Поэтика ассоциаций

«Новая поэзия» конца XIX — начала XX века сделала смелые выводы из задолго до нее начавшегося освобождения лирики от норм и запретов. Поэтам, сложившимся в 1910-е годы, предстояло разобраться в сложном символистическом наследстве, найти свои установки, вступить с этими установками в послереволюционную эпоху. Еще до того как возникло прямое противодействие символизму (футуристы, акмеисты), это направление стало перерождаться в руках поздних своих представителей (Кузмин, Гумилев и другие). Вместо мистики и религиозной философии все большее значение приобретают моменты чисто эстетические, стилизация, экзотика, — тем самым, возрождаются отчасти установки раннего Брюсова. Для молодой литературы 10-х годов характерно стремление вернуться к земному источнику поэтических ценностей.

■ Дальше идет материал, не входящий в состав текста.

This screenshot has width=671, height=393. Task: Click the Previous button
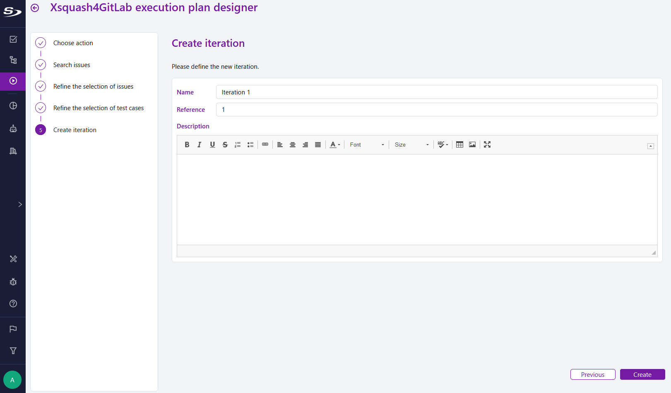click(592, 374)
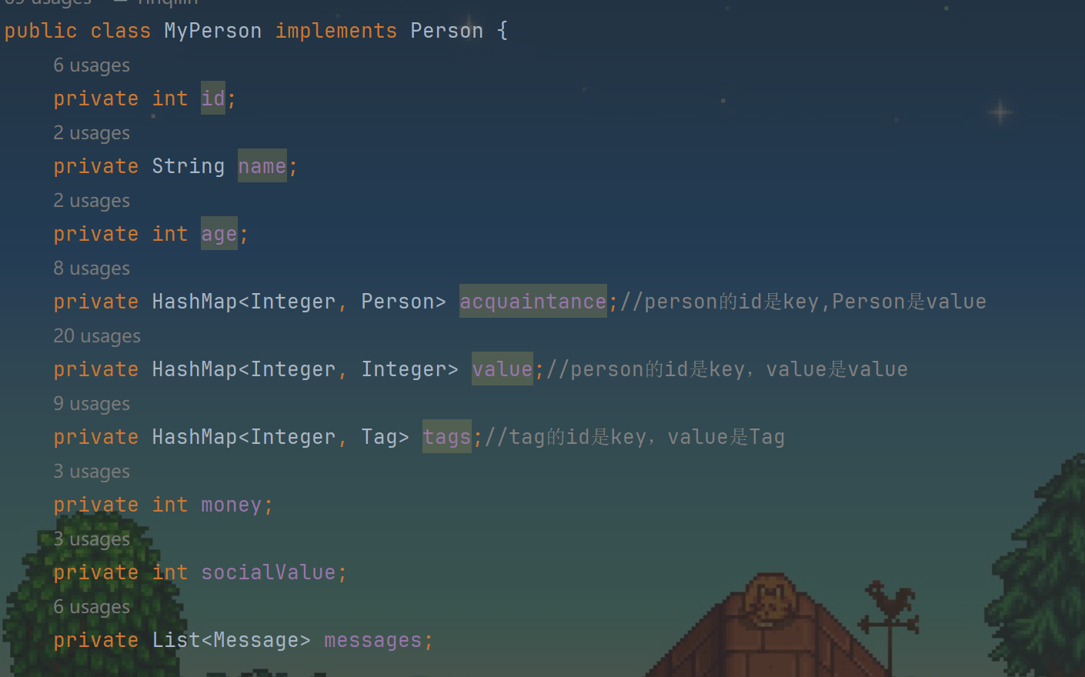Show the "6 usages" hint above messages
This screenshot has width=1085, height=677.
pos(92,607)
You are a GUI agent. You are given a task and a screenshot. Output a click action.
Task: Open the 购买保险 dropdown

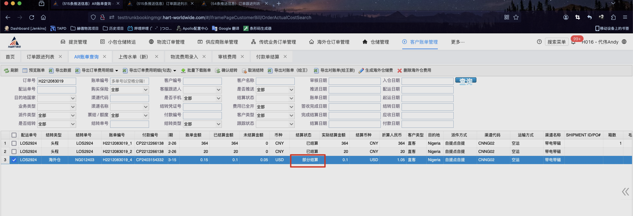129,90
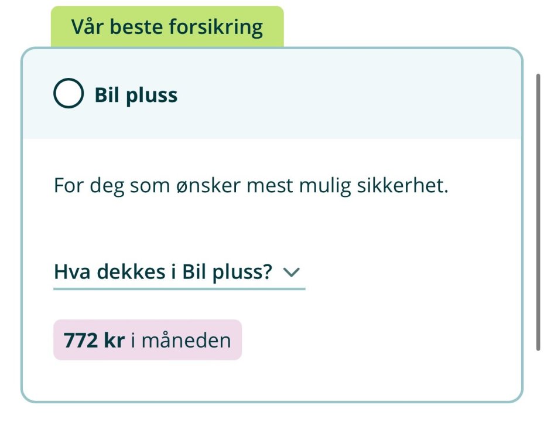Click the pink 772 kr price tag
The height and width of the screenshot is (422, 544).
(147, 340)
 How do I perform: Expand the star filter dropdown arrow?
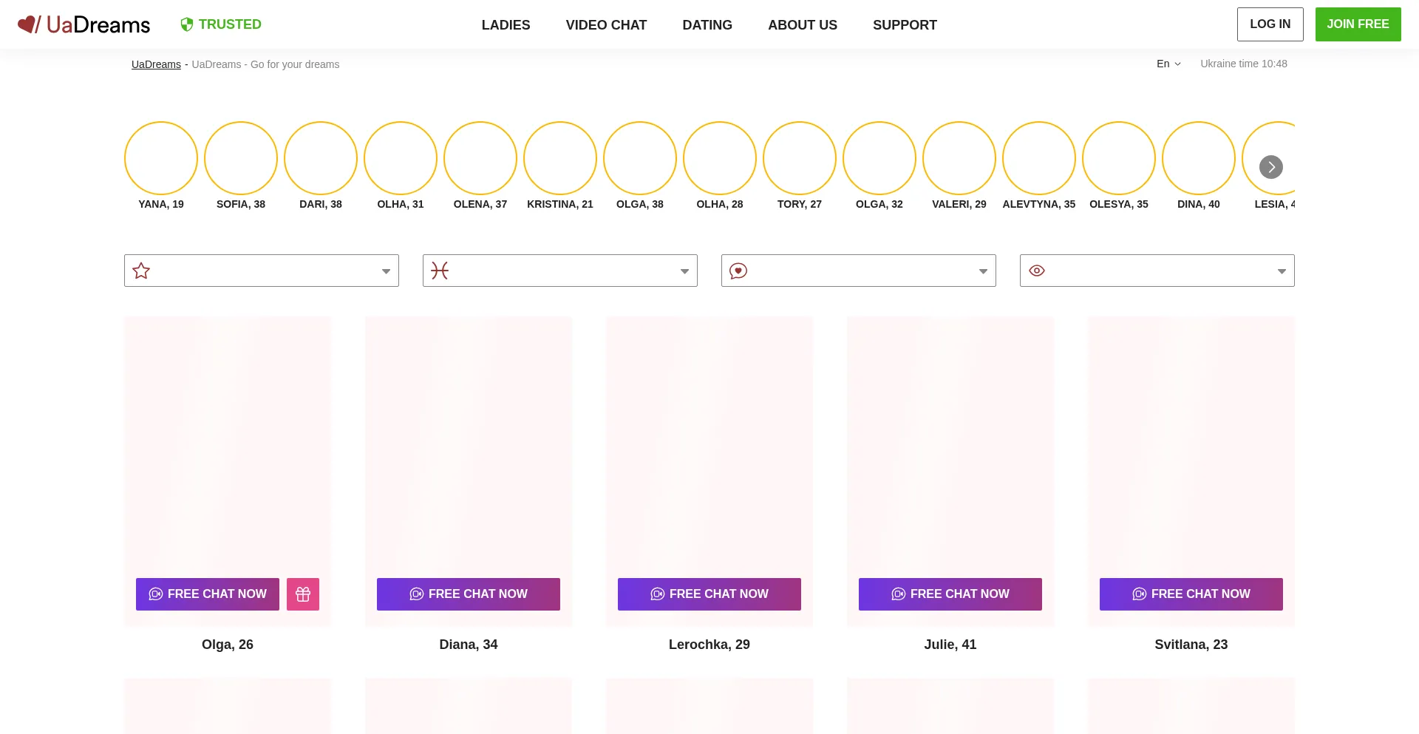point(386,271)
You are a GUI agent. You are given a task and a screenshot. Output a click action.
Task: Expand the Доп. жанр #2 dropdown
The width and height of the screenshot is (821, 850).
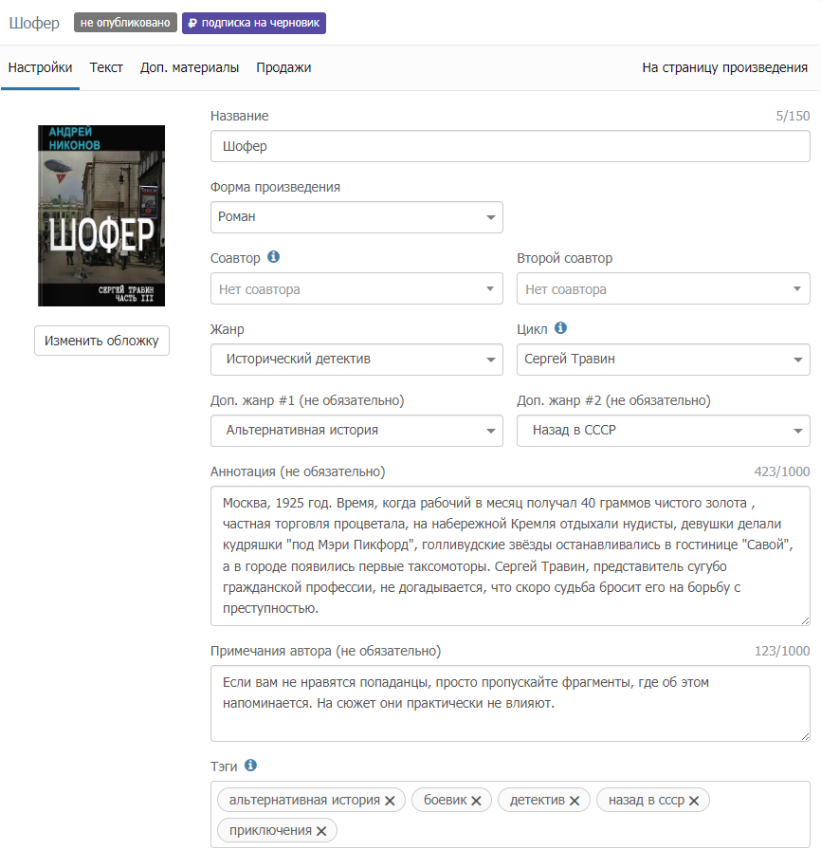point(663,430)
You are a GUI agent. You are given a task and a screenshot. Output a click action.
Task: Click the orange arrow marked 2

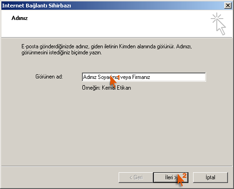click(x=180, y=180)
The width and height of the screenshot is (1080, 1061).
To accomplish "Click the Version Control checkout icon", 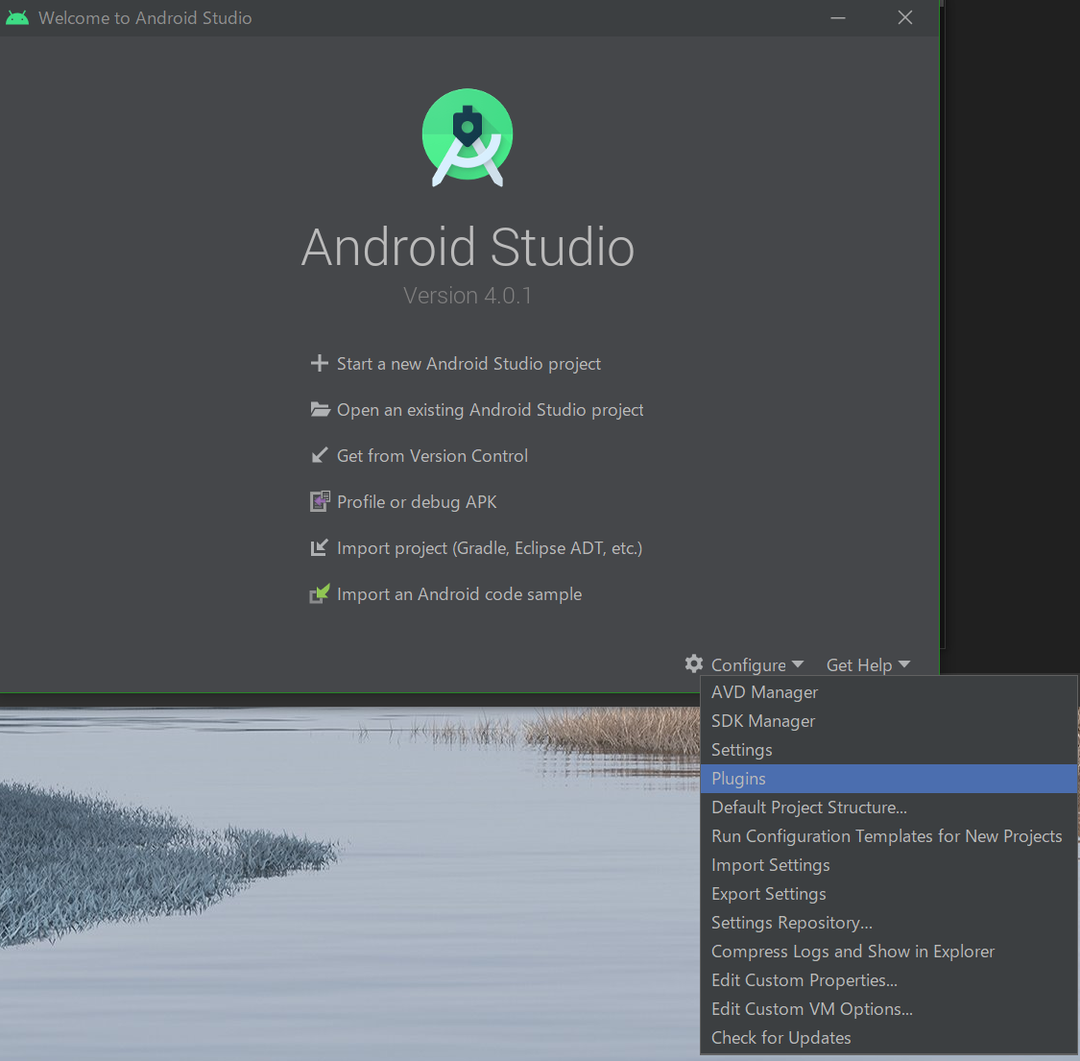I will [319, 455].
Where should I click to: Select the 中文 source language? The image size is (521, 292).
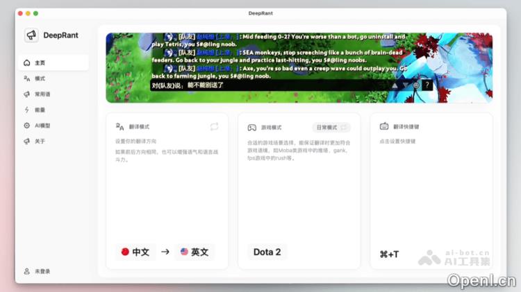[135, 252]
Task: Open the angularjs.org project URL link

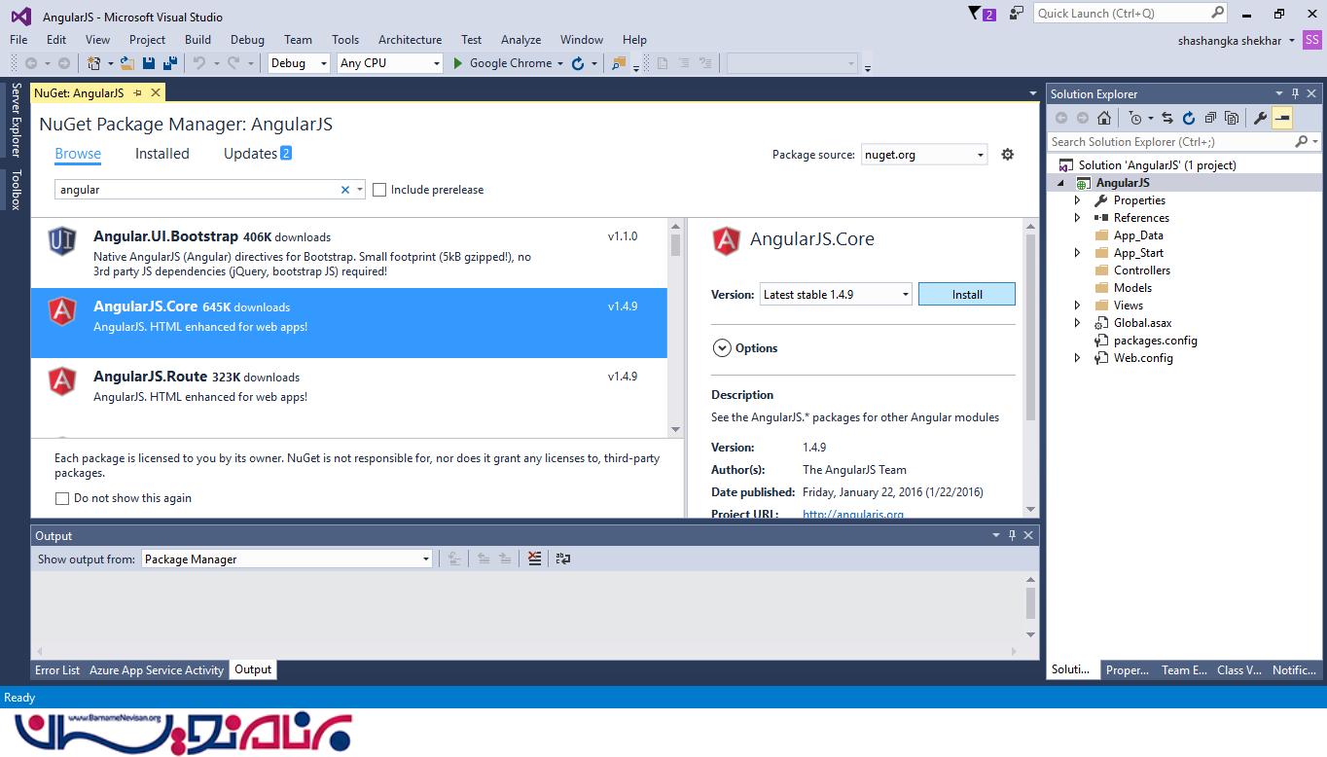Action: click(x=852, y=514)
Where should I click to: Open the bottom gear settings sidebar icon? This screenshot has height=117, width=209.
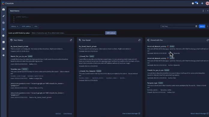tap(4, 55)
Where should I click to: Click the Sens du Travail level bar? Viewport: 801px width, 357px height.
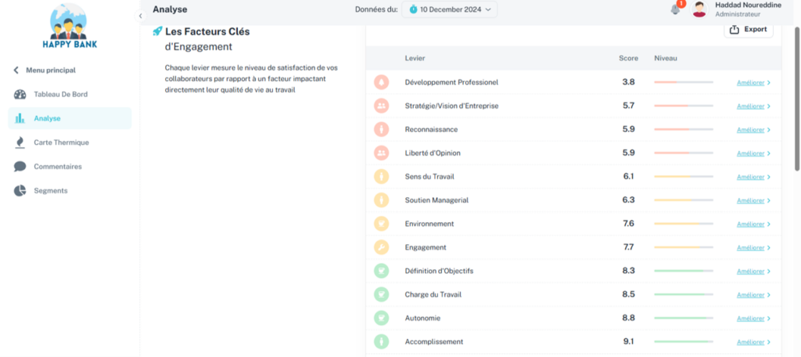[683, 177]
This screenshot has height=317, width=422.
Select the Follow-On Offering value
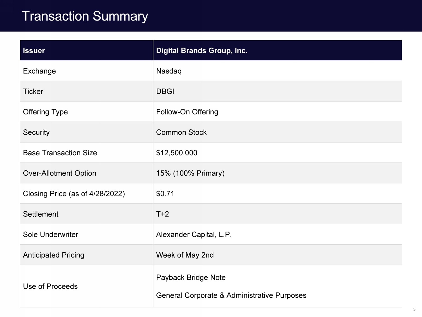click(x=187, y=112)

Опыт поэзии конца XIX — начала XX века определил многое не только для акмеистов, признававших свою преемственную связь с предшественниками, но и для футуристов, провозгласивших отрицание всякой вообще преемственности. Резкая ощутимость и потому эмансипация специфических средств стиха (размер, рифма, ритмико-синтаксические отношения, звуковая организация и т. п.), совмещение отдаленнейших смысловых рядов, невозбранно разрастающиеся метафоры, возведенная в принцип многозначность слова — все это символизм предложил тем, кто пришел ему на смену, и пришедшие на смену разрабатывали эти начала с еще большим максимализмом.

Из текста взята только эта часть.